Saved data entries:
========================

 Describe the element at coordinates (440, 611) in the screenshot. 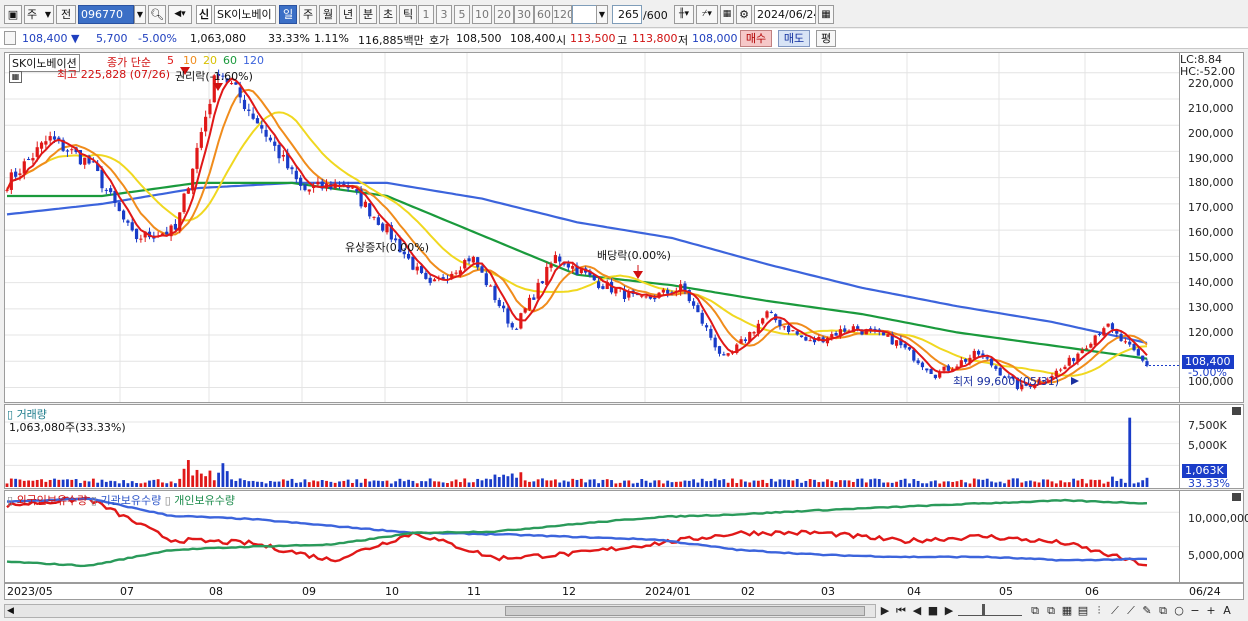

I see `horizontal-scrollbar: ◀` at that location.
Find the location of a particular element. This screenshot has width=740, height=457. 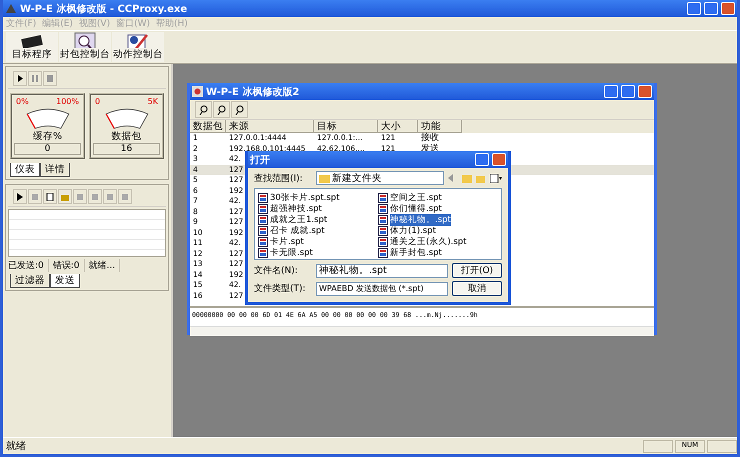

file-item: 新手封包.spt is located at coordinates (438, 252).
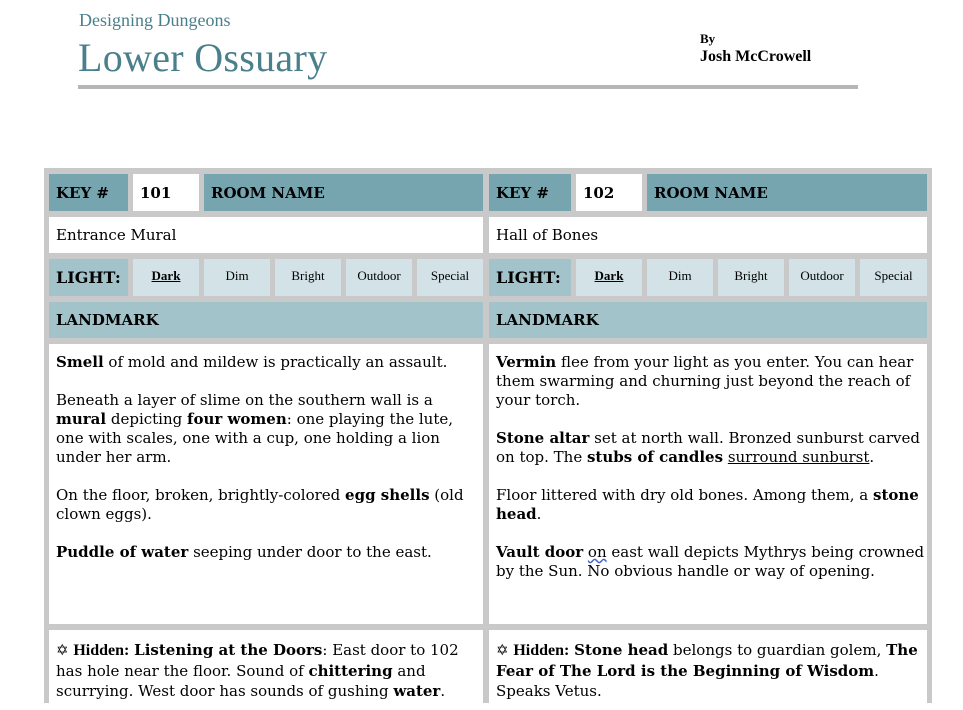 The height and width of the screenshot is (710, 963). What do you see at coordinates (756, 56) in the screenshot?
I see `author-name: Josh McCrowell` at bounding box center [756, 56].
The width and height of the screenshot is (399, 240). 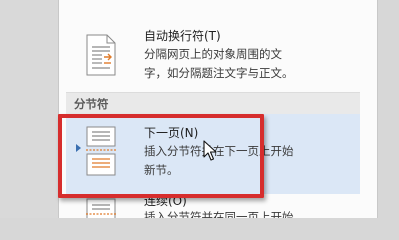 I want to click on menu-item-description-line1: 分隔网页上的对象周围的文, so click(x=213, y=54).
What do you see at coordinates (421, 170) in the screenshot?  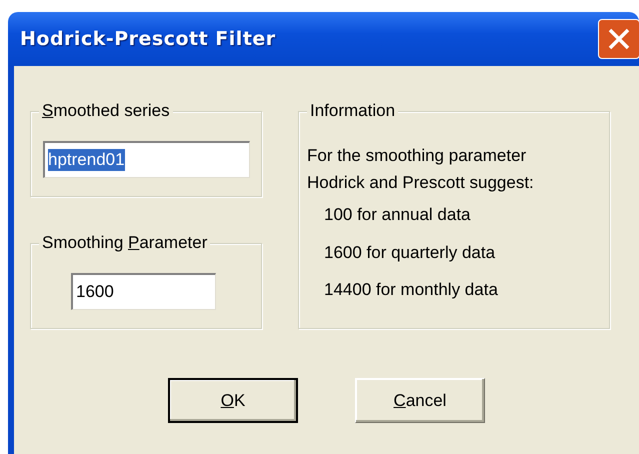 I see `info-text: For the smoothing parameter Hodrick and Prescott suggest:` at bounding box center [421, 170].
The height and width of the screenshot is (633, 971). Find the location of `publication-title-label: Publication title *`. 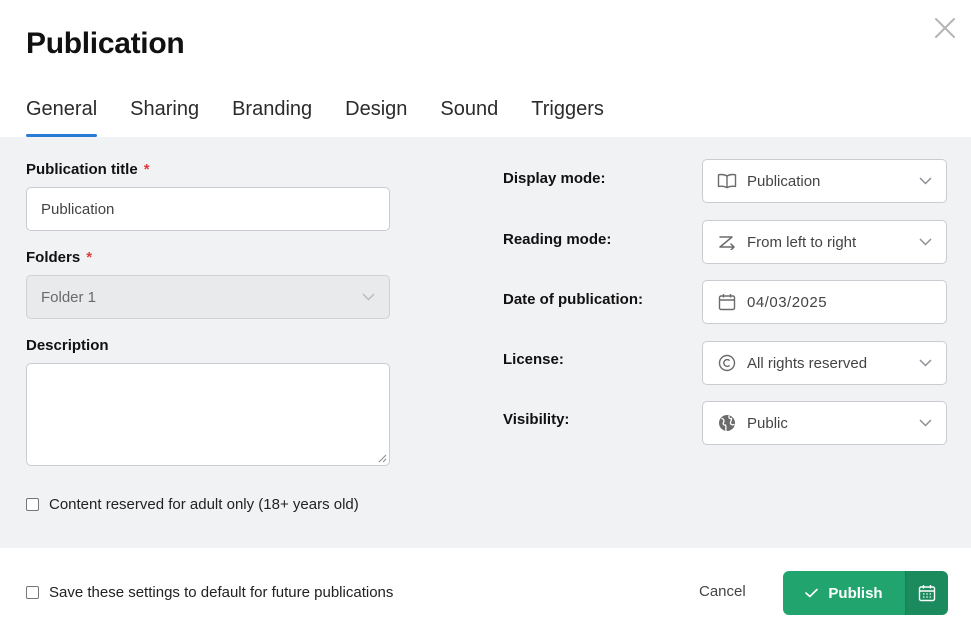

publication-title-label: Publication title * is located at coordinates (88, 170).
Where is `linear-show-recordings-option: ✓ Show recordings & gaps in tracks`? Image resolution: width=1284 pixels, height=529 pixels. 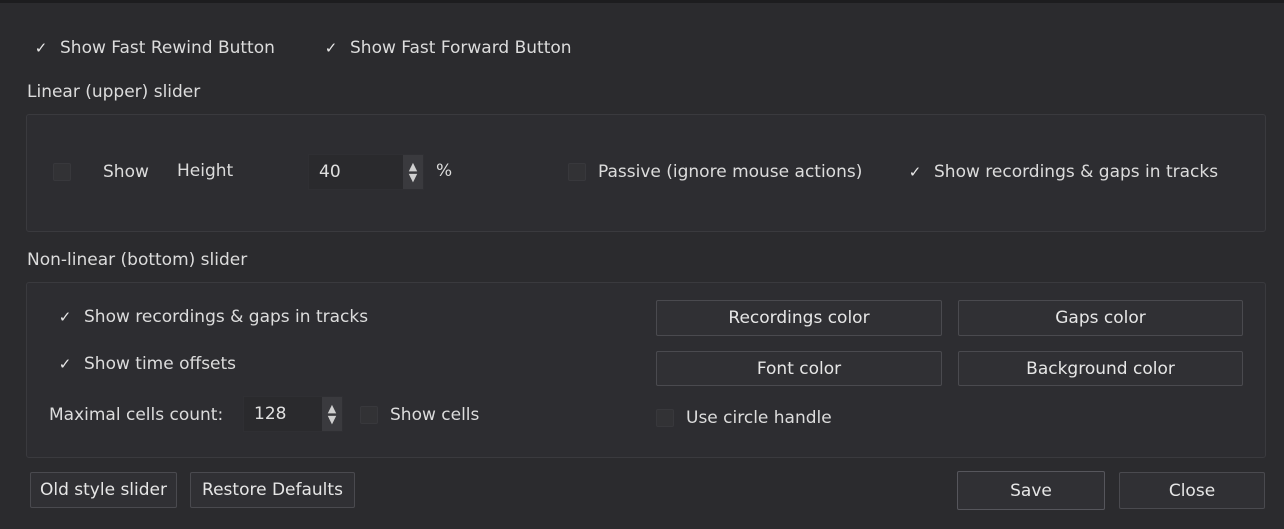 linear-show-recordings-option: ✓ Show recordings & gaps in tracks is located at coordinates (1062, 172).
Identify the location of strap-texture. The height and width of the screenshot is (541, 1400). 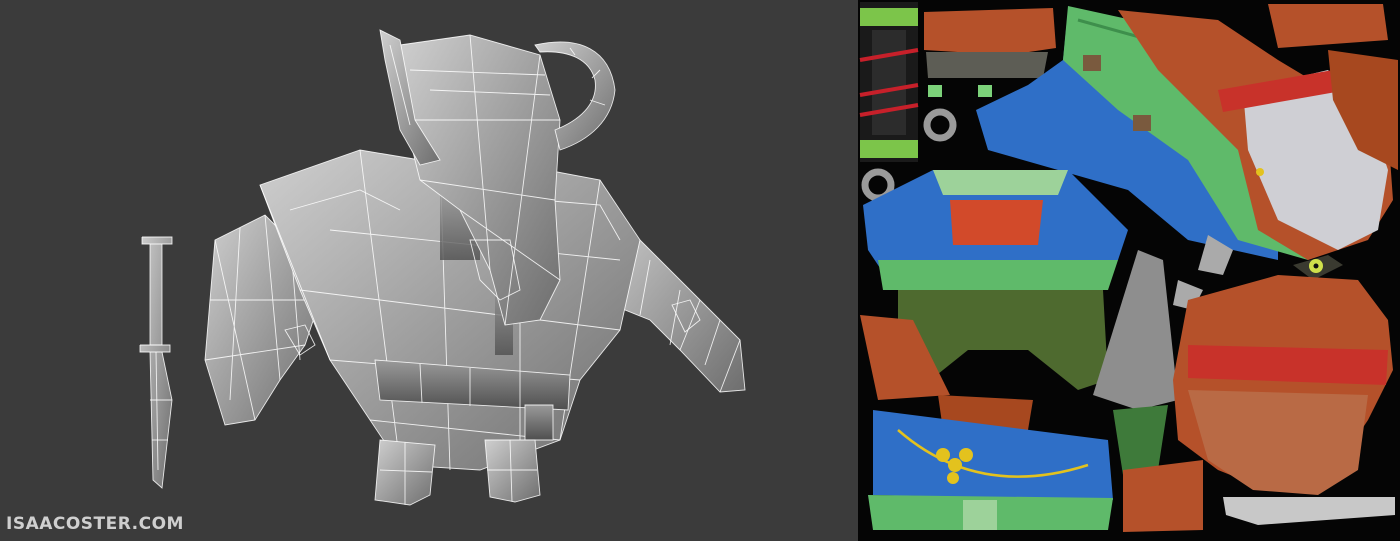
(889, 82).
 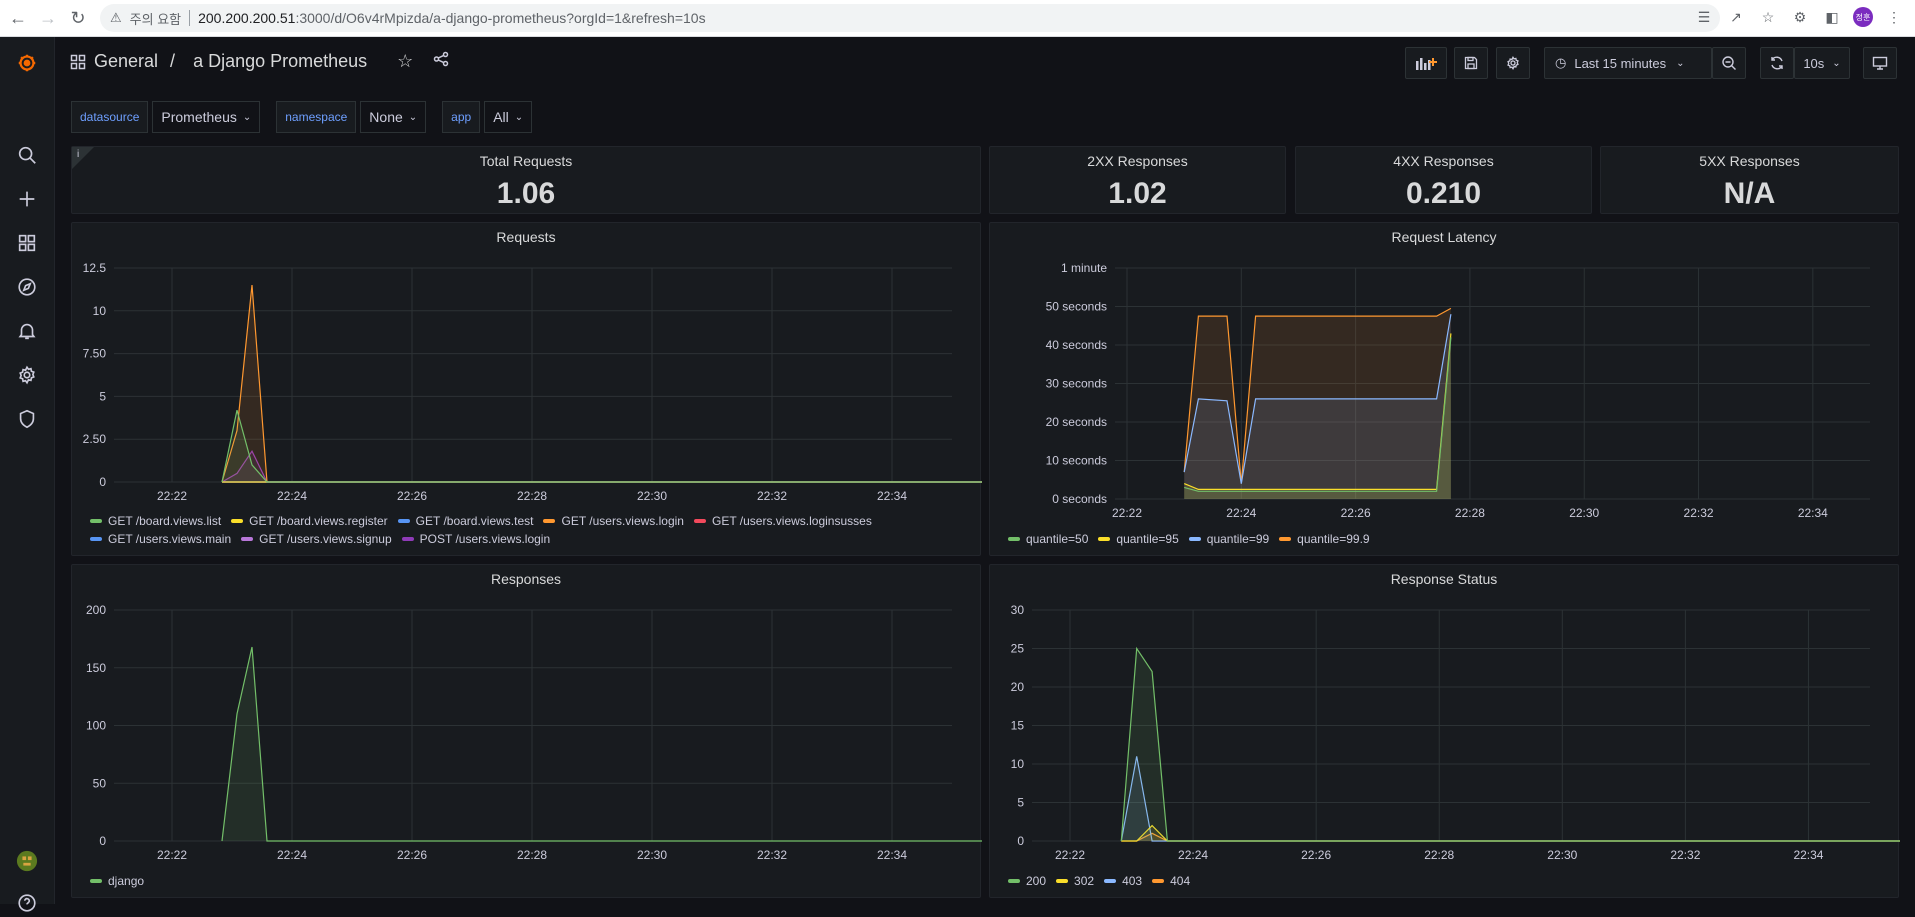 What do you see at coordinates (27, 903) in the screenshot?
I see `help-icon` at bounding box center [27, 903].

========================

EXERCISE GOAL:
Could you give the lines as a JSON list of strings, starting with the line that contains "Identify the location" and going on through the last line above? Use one string per line, skip blank lines, and leave the pictures out.

WRITTEN RESPONSE:
[
  "Identify the location of strap-texture. The height and width of the screenshot is (541, 1400). ",
  "(889, 82).",
  "  What do you see at coordinates (27, 903) in the screenshot?",
  "I see `help-icon` at bounding box center [27, 903]."
]